COMMENTS PURSUANT TO SECTION 67(3) OF THE ACT
-
Mr Herbert was prescribed in amounts that significantly exceeded the clinical directions for consumption, particularly in the three months immediately prior to his death. The evidence suggests that he had a dependence on pregabalin.
-
Victorian Coroners have previously highlighted the harms associated with pregabalin.35 This case is a further example that pregabalin is not a harmless drug.
-
This finding will be provided to the Royal Australian College of General Practitioners and consideration should be had in relation to warning their members that when prescribing pregabalin with repeats, they should treat it with the same caution as any other drug of dependence.
-
I note that in February 2021, the Therapeutic Goods Administration (TGA) introduced a new warning label on pregabalin boxes to advise doctors to assess a patient’s risk of abuse before prescribing the drug and to monitor patients regularly during treatment. This change, unfortunately subsequent to Mr Herbert’s death, represents an improvement and a growing awareness about the risks of pregabalin.
FINDINGS AND CONCLUSION
- Pursuant to section 67(1) of the Coroners Act 2008, I make the following findings: a) the identity of the deceased was Daniel Joseph Herbert, born 23 June 1981; b) the death occurred between 27 and 29 October 2018 at Wodonga, 3690; and 35 E.g. Carlin R, Finding without inquest in the death of NJ (identity redacted), Coroners Court of Victoria, reference COR 2015 2127, delivered 4 July 2017; Gebert S, Finding without inquest in the death of Mr A (identity redacted), Coroners Court of Victoria, reference COR 2016 4886, delivered 18 October 2019; Bracken D, Finding without inquest in the death of Tate Ashley Hobbs, Coroners Court of Victoria, reference COR 2019 686, delivered 25 June 2021.

Data under study:

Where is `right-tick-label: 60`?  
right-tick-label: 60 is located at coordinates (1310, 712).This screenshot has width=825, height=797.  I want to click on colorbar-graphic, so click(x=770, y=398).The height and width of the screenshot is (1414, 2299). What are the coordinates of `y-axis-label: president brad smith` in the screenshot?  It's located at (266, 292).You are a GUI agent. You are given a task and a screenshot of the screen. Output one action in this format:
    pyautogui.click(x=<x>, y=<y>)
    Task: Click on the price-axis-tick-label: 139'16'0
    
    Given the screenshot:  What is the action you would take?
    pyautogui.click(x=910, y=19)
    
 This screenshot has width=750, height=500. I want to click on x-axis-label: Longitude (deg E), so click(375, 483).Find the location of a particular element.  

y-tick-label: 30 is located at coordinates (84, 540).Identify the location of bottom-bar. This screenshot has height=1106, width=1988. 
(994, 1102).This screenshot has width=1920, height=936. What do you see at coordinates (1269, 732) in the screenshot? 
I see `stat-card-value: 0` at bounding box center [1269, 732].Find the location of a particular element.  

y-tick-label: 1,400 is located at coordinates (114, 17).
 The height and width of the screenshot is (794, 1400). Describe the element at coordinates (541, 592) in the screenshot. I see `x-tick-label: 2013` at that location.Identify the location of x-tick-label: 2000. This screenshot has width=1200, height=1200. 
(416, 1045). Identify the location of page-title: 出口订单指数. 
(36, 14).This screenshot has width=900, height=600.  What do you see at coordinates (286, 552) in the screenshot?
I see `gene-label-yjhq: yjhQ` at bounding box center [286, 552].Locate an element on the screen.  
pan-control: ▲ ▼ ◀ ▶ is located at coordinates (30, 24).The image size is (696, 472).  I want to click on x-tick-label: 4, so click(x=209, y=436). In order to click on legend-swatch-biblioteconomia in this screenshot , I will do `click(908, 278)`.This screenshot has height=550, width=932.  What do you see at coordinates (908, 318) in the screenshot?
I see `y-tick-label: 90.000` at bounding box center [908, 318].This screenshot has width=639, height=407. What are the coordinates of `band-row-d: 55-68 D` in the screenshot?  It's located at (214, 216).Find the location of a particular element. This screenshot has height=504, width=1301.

What this exercise asks:
a – Answer these questions from the coroner's finding above, one line each:
(i) When did the Therapeutic Goods Administration introduce the new warning label on pregabalin boxes?
(ii) Where did the death occur?
(iii) To which body will the finding be provided?
b – Please explain, in one to three sentences, why the coroner's finding says general practitioners should treat pregabalin with the same caution as any other drug of dependence.
c – Extend the coroner's finding from where it stops.

Solved tasks:
a –
(i) February 2021
(ii) Wodonga, 3690
(iii) The Royal Australian College of General Practitioners

b – Mr Herbert was prescribed pregabalin in amounts well above the clinical directions, especially in the three months before his death, and the evidence suggests he was dependent on it. Victorian Coroners have highlighted its harms before, and this case further shows that pregabalin is not a harmless drug.

c –
c) I accept and adopt the medical cause of death ascribed by Professor Noel Woodford and I find that Daniel Joseph Herbert died from combined drug toxicity (methadone, fentanyl, diazepam and pregabalin).
- Having considered all of the circumstances, I am satisfied that his death was the unintended consequence of his intentional use and abuse of prescription medication in combination with illicit drugs.
Pursuant to section 73(1A) of the Act, I order that the redacted finding be published on the internet in accordance with the rules.
I direct that a copy of this finding be provided to the following: Dr Julian Fidge, Docker Street General Medical Centre Royal Australian College of General Practitioners Detective Leading Senior Constable Tracy Jarrott, Victoria Police, Coroner’s Investigator Signature:
AUDREY JAMIESON, CORONER Date: 27 July 2021 NOTE: Under section 83 of the Coroners Act 2008 ('the Act'), a person with sufficient interest in an investigation may appeal to the Trial Division of the Supreme Court against the findings of a coroner in respect of a death after an investigation. An appeal must be made within 6 months after the day on which the determination is made, unless the Supreme Court grants leave to appeal out of time under section 86 of the Act.